To its credit, The Last Witch Hunter did manage to hold my interest for the full hour and 46 minutes. At the most basic level the film does have an interesting premise, characters that made me care about them--and I thought it actually featured some very good action and special effects. For that reason I won't outright pan it or recommend that you not see it.
The story itself is actually not bad for the action/fantasy/adventure genre. But the script and dialogue are too often used to awkwardly explain (literally, in an expository fashion) to the audience what is going on. It is difficult to build genuine suspense and emotional buy-in to the story when things are rushed along by having the characters continually explain what's going on to each other in order to move the plot forward.
The idea for the main character, the witch hunter Kaulder, is actually not a bad one. Kaulder was born during the European Black Plague of the 14th century. During that time period he slays a witch queen that curses him with immortality: he will be forced to outlive his mortal loved ones (i.e., so he tends to avoid attachments), and never know the peace of a heavenly afterlife. Thereafter, working with the Vatican (specifically a priest specializing in knowledge of witches referred to by the title of "dolan" in the film), Kaulder is charged with a kind of 'Men in Black' role of tracking down witches (a kind of mutant offshoot of humanity) and incarcerating them whenever they break a truce they forged with humanity long ago in which they promised to avoid affecting mortals with their magic. Kaulder must prevent the ancient witch queen that he killed from being reborn, since she will attempt to break the ancient truce by once and for all killing off all mortals. Three people help Kaulder along the way, played by Michael Caine (Dolan, the 36th), Elijah Wood (Dolan, the 37th), and Rose Leslie (Chloe, a witch "Dreamwalker"). They all do a respectable job in their respective roles, even if the lines written for them are at times clunky.

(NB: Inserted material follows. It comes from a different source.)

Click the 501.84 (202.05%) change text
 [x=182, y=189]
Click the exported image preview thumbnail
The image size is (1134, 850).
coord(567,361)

As much as I enjoy Vin Diesel, unfortunately it seems to me that he's really not working very hard as an actor these days in terms of pouring himself heart and soul into the performance itself. I thought he kind of mugged his way through this movie, coasting on his charisma. He's starting to appear transparently full of himself. As if, "Hey, I'm so massively popular with my fan base that I don't have to put any effort into this. (And I'm amused by it.)" That is not the Vin that I enjoyed in the first two films of the Riddick series, and for most of the the third film (i.e., until he gets smug in this way at the very ending of Riddick).
As mentioned, the CGI and action scenes are actually pretty good and they do keep this film afloat and moving along briskly. And there is a surprise in the story that I suppose in hindsight I might have suspected, but it did catch me unawares.
This could have been a pretty good or even very good film. More effort should have gone into making it one.